In free space a wave propagates without encountering any obstacle. The attenuation in free space results from the scattering of energy which occurs as the wave propagates away from the transmitter. Free-space attenuation is a function of the distance and the frequency. The excess attenuation compared to free-space attenuation is defined as the difference between the path loss and free-space attenuation (atmospheric absorption, hydrometeor attenuation, vegetation attenuation, attenuation due to diffraction, etc).
Reflection is the phenomenon whereby vibrations or waves are reflected at a surface. This phenomenon occurs when a propagating wave impinges upon a surface with large dimensions compared to the wavelength. A distinction is commonly drawn between specular reflection, occurring in the presence of a perfectly plane, homogeneous surface, and diffuse reflection, which takes place in the presence of a rough surface, i.e. a surface presenting irregularities. The reflection coefficient is defined as the ratio between the received energy flux and the incident energy flux.
The phenomenon of transmission is the process whereby vibrations or waves propagate through a medium, for instance vacuum, the air or an obstacle, without a change of frequency. Different types of transmission are usually distinguished. In regular transmission, the wave propagates through an object without diffusion. In diffuse transmission a phenomenon of diffusion occurs at a macroscopic scale independently of the refraction laws: the incident wave, while being transmitted, is scattered over a range of different angles. At last, mixed transmission is a partly regular and partly diffuse transmission. The transmission coefficient is defined as the ratio between the transmitted energy flux and the incident energy flux.

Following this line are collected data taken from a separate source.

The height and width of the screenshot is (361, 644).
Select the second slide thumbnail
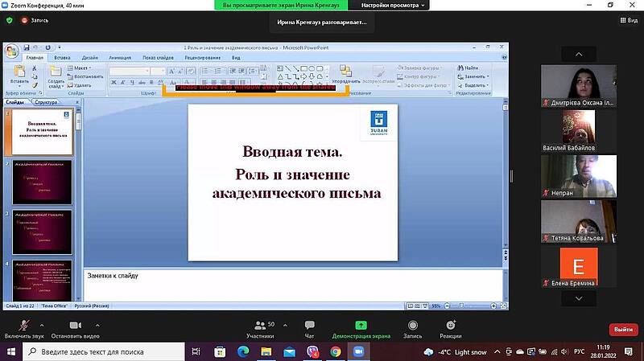(x=42, y=181)
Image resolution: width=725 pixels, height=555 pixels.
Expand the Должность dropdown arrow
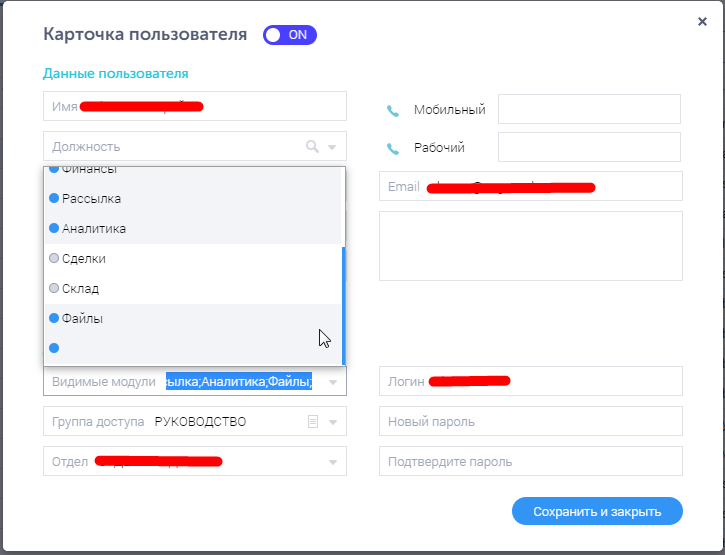332,148
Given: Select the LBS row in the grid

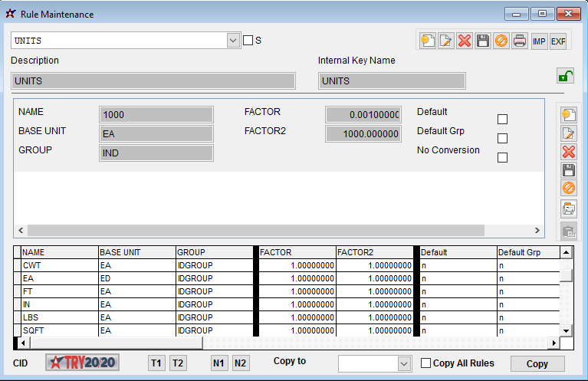Looking at the screenshot, I should (60, 317).
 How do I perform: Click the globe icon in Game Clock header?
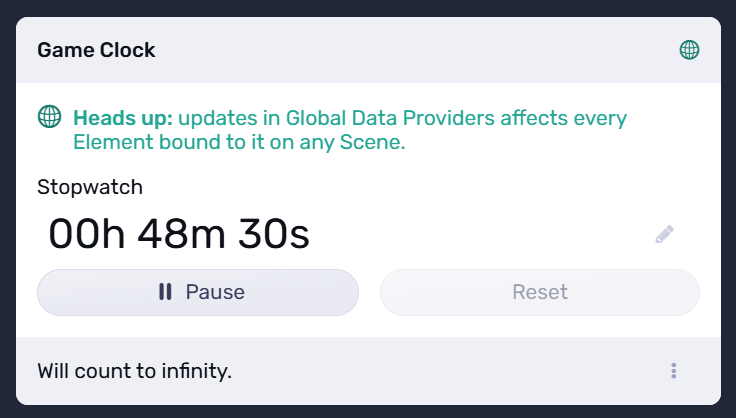689,49
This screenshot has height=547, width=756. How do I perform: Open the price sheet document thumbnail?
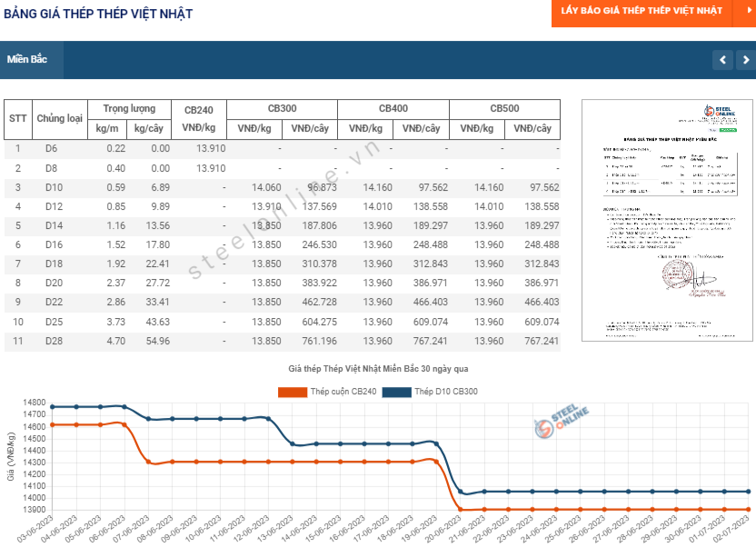click(x=667, y=220)
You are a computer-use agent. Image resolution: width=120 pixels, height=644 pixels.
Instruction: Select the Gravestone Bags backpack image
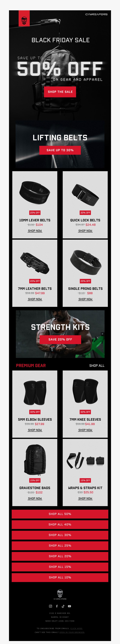[x=35, y=460]
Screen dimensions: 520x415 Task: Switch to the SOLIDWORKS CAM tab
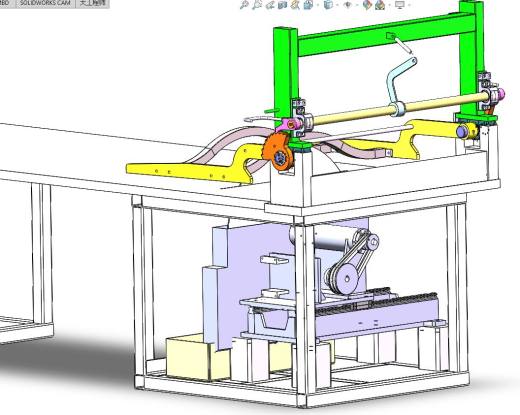click(45, 3)
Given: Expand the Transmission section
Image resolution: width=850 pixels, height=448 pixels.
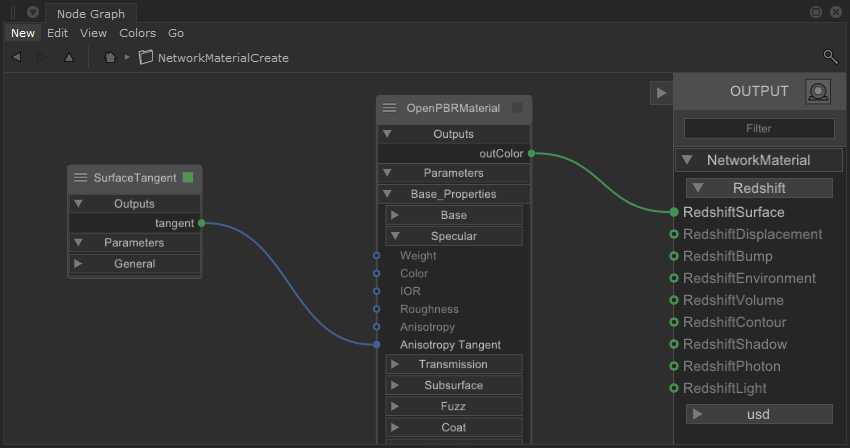Looking at the screenshot, I should pyautogui.click(x=395, y=364).
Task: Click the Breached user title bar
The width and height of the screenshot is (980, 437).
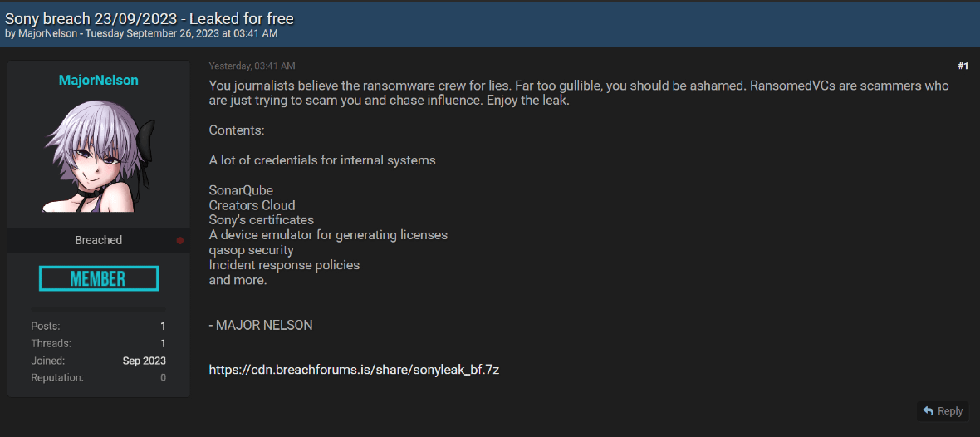Action: 99,240
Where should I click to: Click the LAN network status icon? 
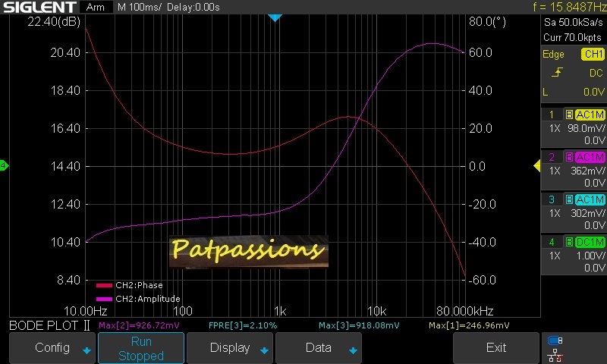(555, 354)
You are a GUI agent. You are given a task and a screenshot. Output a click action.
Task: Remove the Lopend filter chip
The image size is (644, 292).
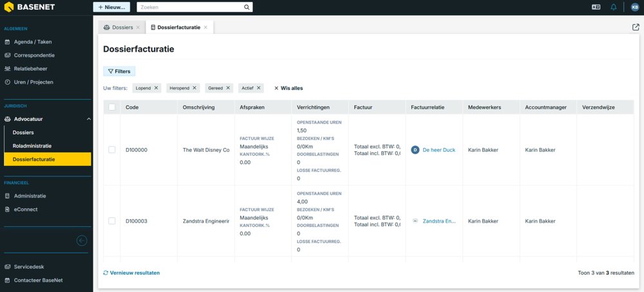pos(158,88)
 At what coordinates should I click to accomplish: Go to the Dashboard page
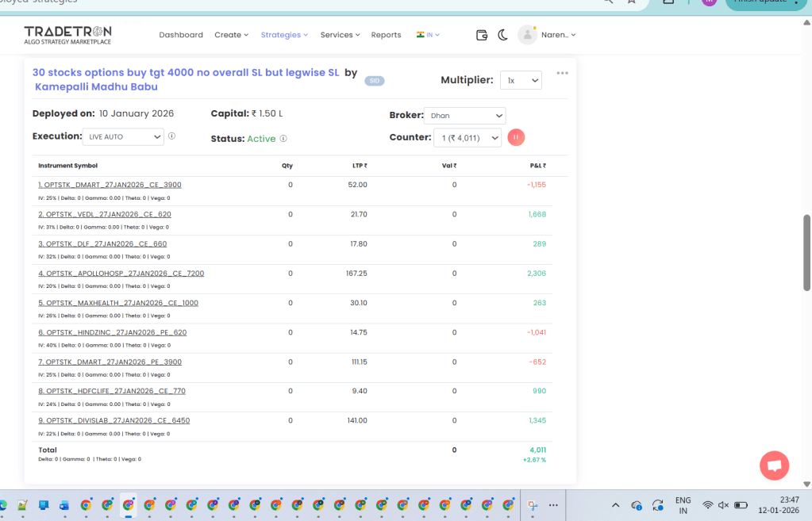pyautogui.click(x=181, y=35)
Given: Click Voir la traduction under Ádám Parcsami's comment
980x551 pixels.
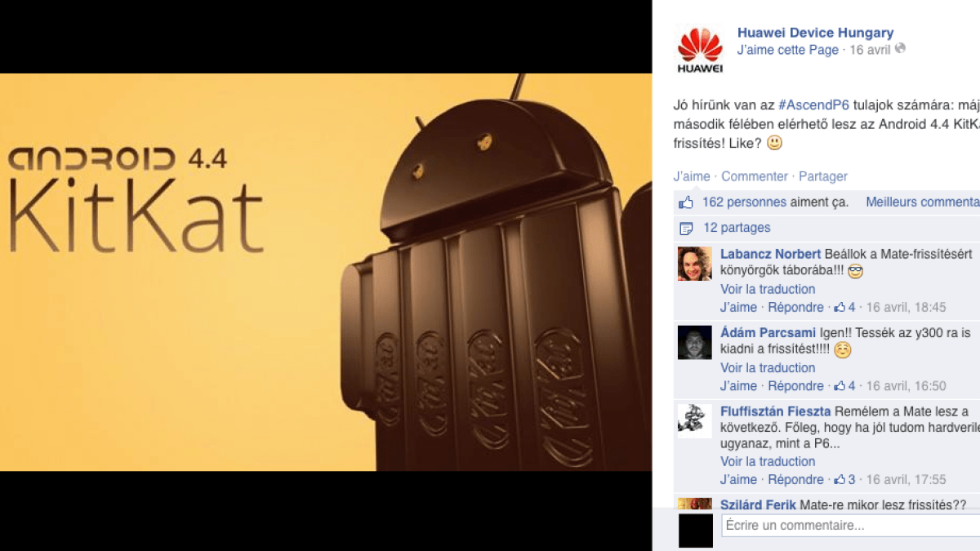Looking at the screenshot, I should click(x=768, y=368).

The phenomenon of diffraction occurs when waves impinge upon an obstacle or an aperture with large dimensions compared to the wavelength. This phenomenon is one of the most important factors in the propagation of radio waves.
Scattering is the phenomenon whereby the energy of an electromagnetic wave is distributed in a propagation medium along several directions after meeting a rough surface or heterogeneities with small dimensions compared to the wavelength.
The emitted energy can be channeled along a given direction using a waveguide.
Interferences result from the superposition of oscillations or waves of same nature and equal frequency.
The Earth’s atmosphere
The atmosphere of the Earth is the gaseous envelope surrounding it and interdependent with the different movements of the Earth. The atmosphere may be regarded as a series of concentric layers delimiting different regions, the two main such regions being the homosphere, which extends from the surface of the Earth up to approximately 80 or 90 kilometres, and the heterosphere, extending beyond these altitudes. The two main components of the homosphere, nitrogen and oxygen, are present in this layer in constant proportions, whereas light gases, such as nitrogen, hydrogen and helium are prevailing in the heterosphere.
Three principal atmospheric layers are defined in the homosphere: the troposphere, the stratosphere and the mesosphere. These layers are differentiated by their temperature with respect to the altitude.
The troposphere is the lowest layer of the atmosphere, and is characterised by the regular decrease of temperature as altitude rises, at the average rate of - 5 to - 6° C per kilometer. This is where most meteorological phenomena, including the formation of clouds, develop. The troposphere itself is subdivided into two layers: the turbulent layer and the free atmosphere. The turbulent layer extends from the surface up to the attitude of 1500 meters over plains, and to higher altitudes over high-relief areas.
The altitude of the upper limit of the troposphere varies between 8 kilometres high at the poles and 18 kilometres high at the equator depending on the geographical latitude as well as on seasons and meteorological conditions. In this region, known as the tropopause, temperature varies from 190 K at the equator and 220 K at the poles.
The region extending above the tropopause, known as the stratosphere, is a layer where the temperature rises with increasing temperature, first slowly up to 20 kilometers, then at a slower rate until it reaches a maximum value approaching 290 K at approximately the altitude of 50 kilometers. The region where temperature is the highest is referred to as the stratopause.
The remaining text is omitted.